Secondo la procura del Tribunale per i crimini di guerra nell'ex Jugoslavia, presieduta dalla svizzera Carla Del Ponte, gli ordini di arresto per i tre generali saranno spiccati immediatamente dopo la visita a Washington del presidente e del premier croati, Stipe Mesic e Ivica Racan, il 9 e 10 agosto.
I generali Cermak, Norac e Gotovina dovranno rispondere di crimini compiuti nell'ex settore sud della Krajina e cioè sul territorio della Lika, alle spalle della Dalmazia, dove i massacri della popolazione civile di etnia serba furono ben più numerosi che nel settore nord e le abitazioni furono distrutte sistematicamente, quasi tutte. I crimini che ricadono sui tre generali, secondo l'accusa, sono appunto l'uccisione dei civili di etnìa serba durante ma anche dopo la conclusione delle operazioni militari. Nei soli quattro giorni dell'"Operazione Tempesta", stando alla Croce rossa jugoslava, sarebbero state massacrate alcune migliaia di persone delle quali 2700 risultano "disperse", non essendo stati ritrovati ancora i loro cadaveri.
A proposito dell'"Operazione Tempesta" e della Krajina ricordiamo che alcuni giorni addietro il Comitato croato di Helsinki per i diritti umani ha presentato una dettagliata denuncia sul massacro di circa 300 civili serbi nel settore nord di quella regione, sui territori delle provincie della Banovina e del Kordun, dove comunque uccisioni, rapine e incendi di case furono meno numerosi che nel settore sud.
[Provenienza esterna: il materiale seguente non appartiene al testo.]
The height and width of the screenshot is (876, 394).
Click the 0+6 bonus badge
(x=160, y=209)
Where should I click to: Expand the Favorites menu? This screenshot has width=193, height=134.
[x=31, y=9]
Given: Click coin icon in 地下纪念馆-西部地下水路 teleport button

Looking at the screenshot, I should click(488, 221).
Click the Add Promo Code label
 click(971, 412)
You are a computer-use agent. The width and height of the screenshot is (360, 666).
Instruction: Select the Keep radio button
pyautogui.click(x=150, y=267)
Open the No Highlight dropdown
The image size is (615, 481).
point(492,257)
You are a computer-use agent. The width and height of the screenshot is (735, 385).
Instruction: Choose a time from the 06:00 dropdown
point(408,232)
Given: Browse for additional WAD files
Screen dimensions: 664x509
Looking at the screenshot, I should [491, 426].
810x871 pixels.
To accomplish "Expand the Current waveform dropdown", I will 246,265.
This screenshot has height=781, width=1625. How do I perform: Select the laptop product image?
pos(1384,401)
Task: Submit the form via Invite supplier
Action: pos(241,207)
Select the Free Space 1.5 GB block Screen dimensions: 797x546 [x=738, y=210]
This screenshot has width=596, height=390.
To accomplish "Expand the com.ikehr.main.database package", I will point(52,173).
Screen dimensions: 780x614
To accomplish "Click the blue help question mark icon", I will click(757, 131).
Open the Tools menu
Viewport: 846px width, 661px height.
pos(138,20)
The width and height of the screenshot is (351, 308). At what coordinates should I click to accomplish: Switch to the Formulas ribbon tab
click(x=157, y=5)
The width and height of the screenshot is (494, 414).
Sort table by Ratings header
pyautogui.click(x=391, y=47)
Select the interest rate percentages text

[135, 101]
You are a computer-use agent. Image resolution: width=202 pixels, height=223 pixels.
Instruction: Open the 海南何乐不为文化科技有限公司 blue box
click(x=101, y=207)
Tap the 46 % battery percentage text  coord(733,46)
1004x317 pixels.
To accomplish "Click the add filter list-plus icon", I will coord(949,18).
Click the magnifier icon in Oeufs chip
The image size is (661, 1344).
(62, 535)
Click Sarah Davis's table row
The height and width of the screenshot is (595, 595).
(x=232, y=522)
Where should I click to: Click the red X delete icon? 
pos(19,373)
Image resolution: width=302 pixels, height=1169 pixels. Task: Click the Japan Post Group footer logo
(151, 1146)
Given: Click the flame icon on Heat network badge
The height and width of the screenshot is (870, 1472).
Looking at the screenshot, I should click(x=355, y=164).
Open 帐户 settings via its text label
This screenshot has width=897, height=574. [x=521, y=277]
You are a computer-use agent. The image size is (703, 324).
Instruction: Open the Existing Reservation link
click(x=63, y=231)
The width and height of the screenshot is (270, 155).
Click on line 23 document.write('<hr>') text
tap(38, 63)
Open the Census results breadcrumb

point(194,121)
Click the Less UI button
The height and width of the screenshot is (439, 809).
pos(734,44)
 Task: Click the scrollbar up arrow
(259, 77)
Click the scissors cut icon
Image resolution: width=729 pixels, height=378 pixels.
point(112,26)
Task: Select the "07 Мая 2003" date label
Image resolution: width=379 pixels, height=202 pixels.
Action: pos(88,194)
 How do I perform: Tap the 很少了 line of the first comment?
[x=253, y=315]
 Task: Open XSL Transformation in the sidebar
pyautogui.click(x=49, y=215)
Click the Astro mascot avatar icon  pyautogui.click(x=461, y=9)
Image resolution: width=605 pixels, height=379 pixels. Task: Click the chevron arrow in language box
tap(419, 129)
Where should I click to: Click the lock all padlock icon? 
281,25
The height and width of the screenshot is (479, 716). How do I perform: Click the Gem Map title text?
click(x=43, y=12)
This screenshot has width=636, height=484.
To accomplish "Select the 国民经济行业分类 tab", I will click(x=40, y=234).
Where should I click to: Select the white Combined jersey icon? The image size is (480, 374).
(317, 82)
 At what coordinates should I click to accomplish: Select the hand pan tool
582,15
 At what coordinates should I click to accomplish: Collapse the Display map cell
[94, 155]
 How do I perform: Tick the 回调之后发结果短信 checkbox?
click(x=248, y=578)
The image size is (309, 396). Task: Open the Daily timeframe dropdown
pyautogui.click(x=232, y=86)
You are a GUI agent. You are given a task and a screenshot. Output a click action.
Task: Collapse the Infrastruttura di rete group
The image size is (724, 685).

Su quest'ultimo settore un rapporto del Comitato di Helsinki fu presentato nell'aprile dello scorso anno. Purtroppo né le autorità tudjmaniane del tempo né quelle odierne hanno fornito spiegazioni sui responsabili di quegli eccidi, cominciati nell'estate 1995, continuati per tutto il 1996 e per buona parte del 1997.
Come il secondo rapporto del 21 luglio 2000, anche il primo dell'aprile 1999 fu inviato a tutte le istituzioni statali della Croazia, agli organi della magistratura e al Tribunale internazionale dell'Aja. Il ministero degli interni croato non si è ancora preoccupato di verificare i fatti denunciati per individuare esecutori dei crimini, mandanti e circostanze.
Sia al tempo del regime nazionalistico che dopo, le forze dell'estrema destra croate hanno sempre contrastato qualsiasi iniziativa che portasse alla scoperta dei responsabili, dichiarando che "non si può permettere di criminalizzare la sacra guerra patriottica". Lo stesso avvocato di stato che ha il compito istituzionale di avviare le indagini dichiarò alla fine di maggio dello scorso anno che "bisogna rispettare la dignità dell'uniforme e dei patrioti croati", e con questo pretesto finora tutto è stato messo a tacere. Fu addirittura inventato uno slogan, ripetuto in tutti i raduni dei veterani della "guerra patriottica", che diceva: "Nessuno osi toccare i generali dell'esercito croato!". Staremo a vedere che faranno i neo-ustascia e i "veterani" ora che tre di questi generali saranno toccati.